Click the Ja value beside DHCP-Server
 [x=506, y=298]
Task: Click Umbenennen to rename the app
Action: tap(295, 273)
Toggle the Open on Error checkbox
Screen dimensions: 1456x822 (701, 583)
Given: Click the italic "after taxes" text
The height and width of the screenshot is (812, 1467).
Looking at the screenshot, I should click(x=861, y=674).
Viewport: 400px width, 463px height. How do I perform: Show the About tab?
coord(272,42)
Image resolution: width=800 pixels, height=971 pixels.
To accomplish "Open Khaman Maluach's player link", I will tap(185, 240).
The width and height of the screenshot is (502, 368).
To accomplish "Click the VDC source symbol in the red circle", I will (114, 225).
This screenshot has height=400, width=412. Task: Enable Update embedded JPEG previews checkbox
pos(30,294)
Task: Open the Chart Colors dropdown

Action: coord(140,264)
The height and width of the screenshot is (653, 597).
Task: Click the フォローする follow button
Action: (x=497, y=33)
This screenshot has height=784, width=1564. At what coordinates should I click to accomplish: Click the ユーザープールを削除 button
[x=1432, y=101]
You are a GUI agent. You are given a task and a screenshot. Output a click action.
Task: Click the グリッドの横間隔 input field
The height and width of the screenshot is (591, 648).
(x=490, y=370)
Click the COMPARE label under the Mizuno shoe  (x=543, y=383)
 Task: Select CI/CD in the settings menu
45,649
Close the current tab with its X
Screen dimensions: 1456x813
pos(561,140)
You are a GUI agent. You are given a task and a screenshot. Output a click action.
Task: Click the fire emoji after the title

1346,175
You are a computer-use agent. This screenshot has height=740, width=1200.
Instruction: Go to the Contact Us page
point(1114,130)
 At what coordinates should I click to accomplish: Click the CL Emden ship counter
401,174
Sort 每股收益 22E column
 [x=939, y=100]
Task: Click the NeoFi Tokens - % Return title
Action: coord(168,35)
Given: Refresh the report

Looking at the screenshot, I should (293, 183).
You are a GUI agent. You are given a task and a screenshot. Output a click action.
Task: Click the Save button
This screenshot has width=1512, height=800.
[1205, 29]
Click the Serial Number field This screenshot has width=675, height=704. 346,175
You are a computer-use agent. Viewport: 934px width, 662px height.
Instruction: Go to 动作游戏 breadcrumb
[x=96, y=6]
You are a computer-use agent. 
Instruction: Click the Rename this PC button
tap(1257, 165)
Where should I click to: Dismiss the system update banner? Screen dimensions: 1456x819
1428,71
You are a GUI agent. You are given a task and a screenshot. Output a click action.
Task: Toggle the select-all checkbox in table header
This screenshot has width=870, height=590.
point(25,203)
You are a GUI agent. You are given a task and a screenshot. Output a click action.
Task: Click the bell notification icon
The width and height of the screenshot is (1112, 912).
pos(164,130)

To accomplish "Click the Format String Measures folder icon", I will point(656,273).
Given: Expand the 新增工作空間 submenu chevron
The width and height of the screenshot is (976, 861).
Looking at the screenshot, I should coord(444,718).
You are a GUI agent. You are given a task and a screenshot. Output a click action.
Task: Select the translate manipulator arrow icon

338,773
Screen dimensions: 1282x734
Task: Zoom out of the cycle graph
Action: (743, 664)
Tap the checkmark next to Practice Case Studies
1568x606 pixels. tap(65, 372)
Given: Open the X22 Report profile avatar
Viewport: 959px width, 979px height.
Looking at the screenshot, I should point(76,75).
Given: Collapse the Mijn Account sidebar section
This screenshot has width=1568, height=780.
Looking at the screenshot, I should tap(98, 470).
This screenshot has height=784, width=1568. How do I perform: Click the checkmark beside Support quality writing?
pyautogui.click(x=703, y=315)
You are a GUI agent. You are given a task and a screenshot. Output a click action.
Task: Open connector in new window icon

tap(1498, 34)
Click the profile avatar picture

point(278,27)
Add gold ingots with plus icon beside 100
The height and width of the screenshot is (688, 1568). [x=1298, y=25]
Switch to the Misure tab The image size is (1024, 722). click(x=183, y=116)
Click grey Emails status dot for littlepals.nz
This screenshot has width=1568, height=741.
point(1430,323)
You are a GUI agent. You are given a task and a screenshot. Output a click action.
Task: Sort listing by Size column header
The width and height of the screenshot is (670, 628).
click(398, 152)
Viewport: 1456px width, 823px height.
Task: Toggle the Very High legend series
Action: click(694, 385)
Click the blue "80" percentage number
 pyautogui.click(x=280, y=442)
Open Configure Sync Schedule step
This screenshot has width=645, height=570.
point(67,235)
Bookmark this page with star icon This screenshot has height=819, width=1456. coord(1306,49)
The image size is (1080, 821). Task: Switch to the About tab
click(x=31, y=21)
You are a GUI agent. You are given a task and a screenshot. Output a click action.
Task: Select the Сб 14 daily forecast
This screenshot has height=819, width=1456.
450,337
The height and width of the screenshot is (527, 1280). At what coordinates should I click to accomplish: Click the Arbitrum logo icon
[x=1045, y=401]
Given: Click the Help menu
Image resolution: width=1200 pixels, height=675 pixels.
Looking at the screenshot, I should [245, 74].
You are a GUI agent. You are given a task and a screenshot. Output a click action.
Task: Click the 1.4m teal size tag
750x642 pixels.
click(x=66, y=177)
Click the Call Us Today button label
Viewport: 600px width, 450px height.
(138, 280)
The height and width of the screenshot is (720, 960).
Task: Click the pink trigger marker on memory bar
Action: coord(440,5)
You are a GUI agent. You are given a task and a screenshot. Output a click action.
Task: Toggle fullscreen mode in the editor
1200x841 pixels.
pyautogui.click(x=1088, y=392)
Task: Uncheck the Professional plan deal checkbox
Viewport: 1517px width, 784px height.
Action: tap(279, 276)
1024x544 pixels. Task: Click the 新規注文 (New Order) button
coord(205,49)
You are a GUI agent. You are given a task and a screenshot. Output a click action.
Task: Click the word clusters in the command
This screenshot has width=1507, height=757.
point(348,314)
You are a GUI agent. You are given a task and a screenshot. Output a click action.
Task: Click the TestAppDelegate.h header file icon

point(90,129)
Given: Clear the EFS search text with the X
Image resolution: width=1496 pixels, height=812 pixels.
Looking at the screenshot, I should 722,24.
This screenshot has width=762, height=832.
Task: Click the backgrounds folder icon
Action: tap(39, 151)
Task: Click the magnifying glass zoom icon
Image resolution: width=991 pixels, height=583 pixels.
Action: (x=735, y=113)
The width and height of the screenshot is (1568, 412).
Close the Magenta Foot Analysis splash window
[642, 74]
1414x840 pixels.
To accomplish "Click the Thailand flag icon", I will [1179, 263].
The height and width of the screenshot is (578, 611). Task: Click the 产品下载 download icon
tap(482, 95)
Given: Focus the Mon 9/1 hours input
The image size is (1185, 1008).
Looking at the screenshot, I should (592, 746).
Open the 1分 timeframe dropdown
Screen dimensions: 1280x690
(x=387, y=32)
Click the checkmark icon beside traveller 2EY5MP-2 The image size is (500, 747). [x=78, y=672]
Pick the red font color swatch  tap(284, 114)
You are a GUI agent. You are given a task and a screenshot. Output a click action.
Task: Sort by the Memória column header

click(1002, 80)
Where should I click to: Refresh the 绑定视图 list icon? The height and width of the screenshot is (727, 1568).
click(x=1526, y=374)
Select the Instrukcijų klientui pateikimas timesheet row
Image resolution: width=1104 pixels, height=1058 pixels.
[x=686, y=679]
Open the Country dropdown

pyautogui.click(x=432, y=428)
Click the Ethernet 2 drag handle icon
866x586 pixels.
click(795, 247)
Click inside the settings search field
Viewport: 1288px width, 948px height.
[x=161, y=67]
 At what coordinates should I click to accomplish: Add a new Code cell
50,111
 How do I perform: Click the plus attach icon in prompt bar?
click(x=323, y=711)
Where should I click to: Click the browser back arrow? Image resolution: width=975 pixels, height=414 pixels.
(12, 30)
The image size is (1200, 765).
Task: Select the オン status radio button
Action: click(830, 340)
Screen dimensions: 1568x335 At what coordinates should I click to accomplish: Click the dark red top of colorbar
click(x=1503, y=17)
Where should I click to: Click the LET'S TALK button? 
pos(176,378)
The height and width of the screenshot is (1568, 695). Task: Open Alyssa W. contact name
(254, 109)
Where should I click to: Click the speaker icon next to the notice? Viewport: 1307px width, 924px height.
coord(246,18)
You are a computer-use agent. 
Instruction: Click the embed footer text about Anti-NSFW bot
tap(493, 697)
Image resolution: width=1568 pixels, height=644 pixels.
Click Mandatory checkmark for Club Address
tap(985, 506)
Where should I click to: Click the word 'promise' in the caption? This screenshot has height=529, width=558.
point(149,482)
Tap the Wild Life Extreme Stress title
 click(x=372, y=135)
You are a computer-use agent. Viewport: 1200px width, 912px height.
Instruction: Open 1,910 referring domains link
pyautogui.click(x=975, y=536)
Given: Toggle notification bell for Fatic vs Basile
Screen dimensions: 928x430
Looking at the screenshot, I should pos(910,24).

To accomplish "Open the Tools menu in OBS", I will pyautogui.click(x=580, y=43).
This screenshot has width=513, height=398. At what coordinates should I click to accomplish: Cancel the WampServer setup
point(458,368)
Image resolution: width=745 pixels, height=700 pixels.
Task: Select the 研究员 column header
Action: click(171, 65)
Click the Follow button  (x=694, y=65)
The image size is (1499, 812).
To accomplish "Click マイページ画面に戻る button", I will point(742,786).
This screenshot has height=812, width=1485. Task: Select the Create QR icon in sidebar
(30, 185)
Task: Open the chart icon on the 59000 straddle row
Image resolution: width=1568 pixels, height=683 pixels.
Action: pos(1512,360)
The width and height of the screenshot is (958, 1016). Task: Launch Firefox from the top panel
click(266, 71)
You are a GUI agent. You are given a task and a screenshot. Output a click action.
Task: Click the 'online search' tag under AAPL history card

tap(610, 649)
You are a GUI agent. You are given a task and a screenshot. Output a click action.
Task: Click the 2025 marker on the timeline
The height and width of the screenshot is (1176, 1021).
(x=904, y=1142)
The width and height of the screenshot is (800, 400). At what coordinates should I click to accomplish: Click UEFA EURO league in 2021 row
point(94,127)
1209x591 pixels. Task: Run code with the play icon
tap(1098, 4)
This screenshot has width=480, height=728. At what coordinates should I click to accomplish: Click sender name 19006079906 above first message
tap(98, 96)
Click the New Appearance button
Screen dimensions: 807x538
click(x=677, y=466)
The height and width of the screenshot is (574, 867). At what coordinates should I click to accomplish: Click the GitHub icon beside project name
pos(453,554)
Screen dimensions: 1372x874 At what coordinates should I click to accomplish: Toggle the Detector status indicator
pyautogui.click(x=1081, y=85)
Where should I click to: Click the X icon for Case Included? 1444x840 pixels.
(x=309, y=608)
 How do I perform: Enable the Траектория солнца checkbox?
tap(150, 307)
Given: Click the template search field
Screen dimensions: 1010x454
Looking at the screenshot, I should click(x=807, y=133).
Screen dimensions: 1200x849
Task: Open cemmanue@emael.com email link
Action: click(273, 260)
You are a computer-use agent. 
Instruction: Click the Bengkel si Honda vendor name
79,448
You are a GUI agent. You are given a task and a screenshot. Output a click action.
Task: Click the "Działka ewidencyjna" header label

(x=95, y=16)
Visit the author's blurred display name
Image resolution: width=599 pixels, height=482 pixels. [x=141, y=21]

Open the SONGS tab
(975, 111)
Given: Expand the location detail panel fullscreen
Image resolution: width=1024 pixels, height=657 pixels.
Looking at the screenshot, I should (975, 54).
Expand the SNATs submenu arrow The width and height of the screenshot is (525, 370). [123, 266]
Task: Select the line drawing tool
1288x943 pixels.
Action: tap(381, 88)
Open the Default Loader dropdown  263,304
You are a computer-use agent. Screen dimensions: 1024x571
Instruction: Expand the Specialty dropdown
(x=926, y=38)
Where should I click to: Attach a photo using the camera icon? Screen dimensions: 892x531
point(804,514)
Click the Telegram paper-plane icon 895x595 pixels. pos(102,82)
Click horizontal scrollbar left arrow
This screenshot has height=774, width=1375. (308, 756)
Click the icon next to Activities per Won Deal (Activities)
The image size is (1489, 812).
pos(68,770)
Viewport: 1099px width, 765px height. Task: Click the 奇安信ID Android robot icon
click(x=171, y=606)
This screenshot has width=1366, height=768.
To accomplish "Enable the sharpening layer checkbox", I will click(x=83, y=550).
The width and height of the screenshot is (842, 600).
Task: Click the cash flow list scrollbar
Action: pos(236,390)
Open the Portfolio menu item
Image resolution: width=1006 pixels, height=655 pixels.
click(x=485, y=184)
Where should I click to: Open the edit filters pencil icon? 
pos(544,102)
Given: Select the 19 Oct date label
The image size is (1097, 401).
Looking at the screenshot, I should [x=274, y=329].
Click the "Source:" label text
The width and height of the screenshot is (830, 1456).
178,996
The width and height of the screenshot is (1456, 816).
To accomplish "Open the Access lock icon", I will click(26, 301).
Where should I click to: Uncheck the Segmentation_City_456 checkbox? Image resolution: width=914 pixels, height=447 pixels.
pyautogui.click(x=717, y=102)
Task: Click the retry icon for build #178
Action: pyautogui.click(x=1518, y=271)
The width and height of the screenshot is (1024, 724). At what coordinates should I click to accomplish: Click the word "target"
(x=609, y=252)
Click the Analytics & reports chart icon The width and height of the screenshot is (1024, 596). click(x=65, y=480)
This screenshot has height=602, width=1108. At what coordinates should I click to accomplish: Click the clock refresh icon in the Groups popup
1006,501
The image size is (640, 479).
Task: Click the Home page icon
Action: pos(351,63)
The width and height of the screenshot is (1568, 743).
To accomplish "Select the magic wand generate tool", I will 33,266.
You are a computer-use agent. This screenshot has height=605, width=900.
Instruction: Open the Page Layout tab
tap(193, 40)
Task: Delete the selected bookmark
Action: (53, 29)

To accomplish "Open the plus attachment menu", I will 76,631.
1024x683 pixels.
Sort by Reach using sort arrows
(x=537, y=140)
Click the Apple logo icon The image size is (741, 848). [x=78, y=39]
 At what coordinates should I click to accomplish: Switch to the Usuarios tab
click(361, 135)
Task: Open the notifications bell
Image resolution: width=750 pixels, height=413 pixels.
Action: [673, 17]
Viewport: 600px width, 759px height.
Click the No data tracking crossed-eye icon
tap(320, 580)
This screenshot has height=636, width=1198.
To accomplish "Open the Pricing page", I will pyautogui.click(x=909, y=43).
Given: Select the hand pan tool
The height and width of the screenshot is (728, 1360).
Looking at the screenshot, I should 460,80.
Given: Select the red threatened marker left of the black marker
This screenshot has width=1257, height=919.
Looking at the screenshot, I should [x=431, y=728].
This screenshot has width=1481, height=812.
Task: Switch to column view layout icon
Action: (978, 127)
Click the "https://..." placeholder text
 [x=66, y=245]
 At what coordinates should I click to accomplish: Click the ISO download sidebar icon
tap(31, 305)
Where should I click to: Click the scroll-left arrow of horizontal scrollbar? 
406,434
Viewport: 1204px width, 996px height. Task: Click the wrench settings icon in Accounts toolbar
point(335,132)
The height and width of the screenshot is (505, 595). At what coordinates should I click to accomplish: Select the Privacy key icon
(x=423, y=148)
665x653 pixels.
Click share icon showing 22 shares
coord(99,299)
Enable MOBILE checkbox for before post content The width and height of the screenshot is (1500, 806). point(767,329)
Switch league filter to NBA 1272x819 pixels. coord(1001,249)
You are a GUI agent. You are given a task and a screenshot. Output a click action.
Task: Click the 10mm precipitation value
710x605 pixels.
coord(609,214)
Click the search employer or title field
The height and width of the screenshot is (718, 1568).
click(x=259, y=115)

● Do this: Pull out each line of the data above that contains the word "left". Matching is case-sensitive.

● Written response:
Click horizontal scrollbar left arrow
Given: Select the red threatened marker left of the black marker
Where should I click to: Click the scroll-left arrow of horizontal scrollbar? 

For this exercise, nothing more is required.